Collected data
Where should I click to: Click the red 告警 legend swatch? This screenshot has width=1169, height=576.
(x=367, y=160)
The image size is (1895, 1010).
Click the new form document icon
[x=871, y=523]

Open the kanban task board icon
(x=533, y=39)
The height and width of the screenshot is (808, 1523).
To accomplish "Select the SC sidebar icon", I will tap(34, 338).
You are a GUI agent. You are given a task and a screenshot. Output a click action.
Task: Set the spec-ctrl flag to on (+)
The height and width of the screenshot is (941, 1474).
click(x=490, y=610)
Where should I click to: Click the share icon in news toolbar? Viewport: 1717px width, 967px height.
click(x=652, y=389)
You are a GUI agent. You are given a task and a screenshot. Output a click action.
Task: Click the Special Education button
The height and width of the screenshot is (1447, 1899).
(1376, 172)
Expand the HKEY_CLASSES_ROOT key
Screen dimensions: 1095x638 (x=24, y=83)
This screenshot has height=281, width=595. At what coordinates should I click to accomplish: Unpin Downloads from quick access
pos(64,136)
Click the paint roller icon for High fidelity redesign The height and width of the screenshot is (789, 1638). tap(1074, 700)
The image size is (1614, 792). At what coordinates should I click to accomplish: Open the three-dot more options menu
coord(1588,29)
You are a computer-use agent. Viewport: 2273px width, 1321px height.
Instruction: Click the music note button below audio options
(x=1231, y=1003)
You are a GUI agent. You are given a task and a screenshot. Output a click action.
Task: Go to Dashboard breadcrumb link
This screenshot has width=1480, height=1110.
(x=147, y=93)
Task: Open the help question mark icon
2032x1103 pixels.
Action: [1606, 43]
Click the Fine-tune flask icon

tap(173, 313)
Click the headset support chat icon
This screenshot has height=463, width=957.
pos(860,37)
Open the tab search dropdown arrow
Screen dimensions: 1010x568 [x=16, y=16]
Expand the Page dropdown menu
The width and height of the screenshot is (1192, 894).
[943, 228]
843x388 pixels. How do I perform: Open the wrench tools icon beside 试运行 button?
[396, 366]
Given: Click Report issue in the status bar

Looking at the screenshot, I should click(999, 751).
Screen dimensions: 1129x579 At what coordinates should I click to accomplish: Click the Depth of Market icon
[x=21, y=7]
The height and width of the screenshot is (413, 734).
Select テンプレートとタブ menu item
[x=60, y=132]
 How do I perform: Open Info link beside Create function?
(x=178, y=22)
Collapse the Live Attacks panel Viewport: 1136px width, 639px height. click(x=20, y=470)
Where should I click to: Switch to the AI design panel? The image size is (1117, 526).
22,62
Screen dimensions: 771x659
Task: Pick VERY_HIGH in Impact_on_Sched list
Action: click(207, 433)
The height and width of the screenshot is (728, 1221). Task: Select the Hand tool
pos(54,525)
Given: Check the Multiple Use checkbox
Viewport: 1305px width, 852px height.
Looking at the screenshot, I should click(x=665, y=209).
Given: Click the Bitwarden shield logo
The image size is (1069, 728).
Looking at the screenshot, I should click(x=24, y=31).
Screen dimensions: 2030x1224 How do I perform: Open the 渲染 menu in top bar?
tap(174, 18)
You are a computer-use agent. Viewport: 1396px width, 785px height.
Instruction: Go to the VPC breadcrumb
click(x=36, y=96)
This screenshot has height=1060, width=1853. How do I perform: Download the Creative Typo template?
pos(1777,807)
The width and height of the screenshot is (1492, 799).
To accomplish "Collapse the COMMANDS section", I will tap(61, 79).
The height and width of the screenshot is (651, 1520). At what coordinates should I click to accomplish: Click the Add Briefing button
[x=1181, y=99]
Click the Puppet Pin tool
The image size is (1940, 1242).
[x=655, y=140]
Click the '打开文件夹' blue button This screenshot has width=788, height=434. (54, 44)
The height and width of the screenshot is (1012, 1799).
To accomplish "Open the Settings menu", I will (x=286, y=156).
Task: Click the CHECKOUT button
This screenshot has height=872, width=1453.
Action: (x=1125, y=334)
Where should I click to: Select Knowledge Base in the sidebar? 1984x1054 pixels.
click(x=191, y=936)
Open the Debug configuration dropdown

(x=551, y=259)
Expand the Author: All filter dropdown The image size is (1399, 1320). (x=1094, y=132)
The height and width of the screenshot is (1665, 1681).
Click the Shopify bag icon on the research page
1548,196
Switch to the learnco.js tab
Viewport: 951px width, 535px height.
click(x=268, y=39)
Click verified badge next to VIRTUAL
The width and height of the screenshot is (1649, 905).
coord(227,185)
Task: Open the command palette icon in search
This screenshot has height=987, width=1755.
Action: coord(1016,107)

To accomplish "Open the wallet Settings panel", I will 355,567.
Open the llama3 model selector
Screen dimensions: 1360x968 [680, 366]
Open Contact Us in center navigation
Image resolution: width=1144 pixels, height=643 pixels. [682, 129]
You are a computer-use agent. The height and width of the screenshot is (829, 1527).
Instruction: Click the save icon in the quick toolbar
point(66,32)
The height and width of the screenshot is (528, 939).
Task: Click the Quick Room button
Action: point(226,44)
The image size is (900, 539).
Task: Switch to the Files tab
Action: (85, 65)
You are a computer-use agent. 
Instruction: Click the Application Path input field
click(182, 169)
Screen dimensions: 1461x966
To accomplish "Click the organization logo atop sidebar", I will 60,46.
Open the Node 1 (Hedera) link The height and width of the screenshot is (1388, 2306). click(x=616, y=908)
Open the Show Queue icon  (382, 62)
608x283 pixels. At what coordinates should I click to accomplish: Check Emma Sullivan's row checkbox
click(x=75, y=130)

* _EXERCISE BRIEF_
Write the data above out again in full, exactly.

* _OUTPUT BELOW_
Where should I click to: Click the red 告警 legend swatch? This screenshot has width=1169, height=576.
(x=367, y=160)
The image size is (1895, 1010).
Click the new form document icon
[x=871, y=523]

Open the kanban task board icon
(x=533, y=39)
The height and width of the screenshot is (808, 1523).
To accomplish "Select the SC sidebar icon", I will tap(34, 338).
You are a GUI agent. You are given a task and a screenshot. Output a click action.
Task: Set the spec-ctrl flag to on (+)
The height and width of the screenshot is (941, 1474).
click(x=490, y=610)
Where should I click to: Click the share icon in news toolbar? Viewport: 1717px width, 967px height.
click(x=652, y=389)
You are a GUI agent. You are given a task and a screenshot. Output a click action.
Task: Click the Special Education button
The height and width of the screenshot is (1447, 1899).
(1376, 172)
Expand the HKEY_CLASSES_ROOT key
Screen dimensions: 1095x638 (x=24, y=83)
This screenshot has height=281, width=595. At what coordinates should I click to accomplish: Unpin Downloads from quick access
pos(64,136)
Click the paint roller icon for High fidelity redesign The height and width of the screenshot is (789, 1638). tap(1074, 700)
The image size is (1614, 792). At what coordinates should I click to accomplish: Open the three-dot more options menu
coord(1588,29)
You are a computer-use agent. Viewport: 2273px width, 1321px height.
Instruction: Click the music note button below audio options
(x=1231, y=1003)
You are a GUI agent. You are given a task and a screenshot. Output a click action.
Task: Go to Dashboard breadcrumb link
This screenshot has width=1480, height=1110.
(x=147, y=93)
Task: Open the help question mark icon
2032x1103 pixels.
Action: [1606, 43]
Click the Fine-tune flask icon

tap(173, 313)
Click the headset support chat icon
This screenshot has height=463, width=957.
pos(860,37)
Open the tab search dropdown arrow
Screen dimensions: 1010x568 [x=16, y=16]
Expand the Page dropdown menu
The width and height of the screenshot is (1192, 894).
[943, 228]
843x388 pixels. How do I perform: Open the wrench tools icon beside 试运行 button?
[396, 366]
Given: Click Report issue in the status bar

Looking at the screenshot, I should click(999, 751).
Screen dimensions: 1129x579 At what coordinates should I click to accomplish: Click the Depth of Market icon
[x=21, y=7]
The height and width of the screenshot is (413, 734).
Select テンプレートとタブ menu item
[x=60, y=132]
 How do I perform: Open Info link beside Create function?
(x=178, y=22)
Collapse the Live Attacks panel Viewport: 1136px width, 639px height. click(x=20, y=470)
Where should I click to: Switch to the AI design panel? The image size is (1117, 526).
22,62
Screen dimensions: 771x659
Task: Pick VERY_HIGH in Impact_on_Sched list
Action: click(207, 433)
The height and width of the screenshot is (728, 1221). Task: Select the Hand tool
pos(54,525)
Given: Check the Multiple Use checkbox
Viewport: 1305px width, 852px height.
Looking at the screenshot, I should click(x=665, y=209).
Given: Click the Bitwarden shield logo
The image size is (1069, 728).
Looking at the screenshot, I should click(x=24, y=31).
Screen dimensions: 2030x1224 How do I perform: Open the 渲染 menu in top bar?
tap(174, 18)
You are a computer-use agent. Viewport: 1396px width, 785px height.
Instruction: Go to the VPC breadcrumb
click(x=36, y=96)
This screenshot has height=1060, width=1853. How do I perform: Download the Creative Typo template?
pos(1777,807)
The width and height of the screenshot is (1492, 799).
To accomplish "Collapse the COMMANDS section", I will tap(61, 79).
The height and width of the screenshot is (651, 1520). At what coordinates should I click to accomplish: Click the Add Briefing button
[x=1181, y=99]
Click the Puppet Pin tool
The image size is (1940, 1242).
[x=655, y=140]
Click the '打开文件夹' blue button This screenshot has width=788, height=434. (54, 44)
The height and width of the screenshot is (1012, 1799).
To accomplish "Open the Settings menu", I will (x=286, y=156).
Task: Click the CHECKOUT button
This screenshot has height=872, width=1453.
Action: (x=1125, y=334)
Where should I click to: Select Knowledge Base in the sidebar? 1984x1054 pixels.
click(x=191, y=936)
Open the Debug configuration dropdown

(x=551, y=259)
Expand the Author: All filter dropdown The image size is (1399, 1320). (x=1094, y=132)
The height and width of the screenshot is (1665, 1681).
Click the Shopify bag icon on the research page
1548,196
Switch to the learnco.js tab
Viewport: 951px width, 535px height.
click(x=268, y=39)
Click verified badge next to VIRTUAL
The width and height of the screenshot is (1649, 905).
coord(227,185)
Task: Open the command palette icon in search
This screenshot has height=987, width=1755.
Action: coord(1016,107)

To accomplish "Open the wallet Settings panel", I will 355,567.
Open the llama3 model selector
Screen dimensions: 1360x968 [680, 366]
Open Contact Us in center navigation
Image resolution: width=1144 pixels, height=643 pixels. [682, 129]
You are a computer-use agent. The height and width of the screenshot is (829, 1527).
Instruction: Click the save icon in the quick toolbar
point(66,32)
The height and width of the screenshot is (528, 939).
Task: Click the Quick Room button
Action: point(226,44)
The image size is (900, 539).
Task: Switch to the Files tab
Action: (85, 65)
You are a computer-use agent. 
Instruction: Click the Application Path input field
click(182, 169)
Screen dimensions: 1461x966
To accomplish "Click the organization logo atop sidebar", I will 60,46.
Open the Node 1 (Hedera) link The height and width of the screenshot is (1388, 2306). click(x=616, y=908)
Open the Show Queue icon  (382, 62)
608x283 pixels. At what coordinates should I click to accomplish: Check Emma Sullivan's row checkbox
click(x=75, y=130)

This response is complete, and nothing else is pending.